One Good Turn Deserves Another is the debut album by the Canadian band Slaves on Dope. It was released only in Canada during 1997, through Just a Minute Records.

==Background and music==
Slaves on Dope had previously released an independent demo in 1994 titled Sober which managed to sell 5,000 copies. The band then went on to tour Canada five times after its release, and created enough of a buzz to eventually start playing shows in the United States. On the back of this, they signed in 1997 to Just a Minute Records, a subsidiary of Montreal jazz label Justin Time Records. The two labels were founded by Jim West, and in 1997 Just a Minute was described as being dedicated to "hip, new alternative-flavored rock". Slaves on Dope were the first band signed to the label, and One Good Turn Deserves Another was its first official release. It was produced by Glen Robinson, known for his work with popular Canadian band The Tea Party. According to a June 9, 1997 article by The Montreal Gazette, the album was going to be launched on June 17, 1997. However, in subsequent years others have listed it as being released a month earlier.

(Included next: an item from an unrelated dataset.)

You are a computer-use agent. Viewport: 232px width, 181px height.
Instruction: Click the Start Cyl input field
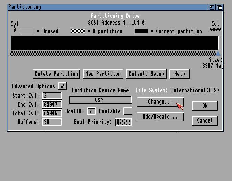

In 2016, Justin Time re-released it to digital platforms such as Apple Music.

The album had a more melodic sound than their major label debut, 2000's Inches from the Mainline, utilizing almost no screaming-style vocals like on that release. In a 2003 interview shortly after the release of their next album Metafour, vocalist Jason Rockman claimed that it was a return to the sound of One Good Turn Deserves Another. He said, "if you listen to some of our older independent stuff, like One Good Turn Deserves Another, that stuff is all over the place. We really tried to get back to that [with Metafour]. We're really influenced by bands like Faith No More. They just did whatever songs they wanted to do. They had the attitude of not trying to be the heaviest band or the most melodic band, they just wrote. I love that attitude."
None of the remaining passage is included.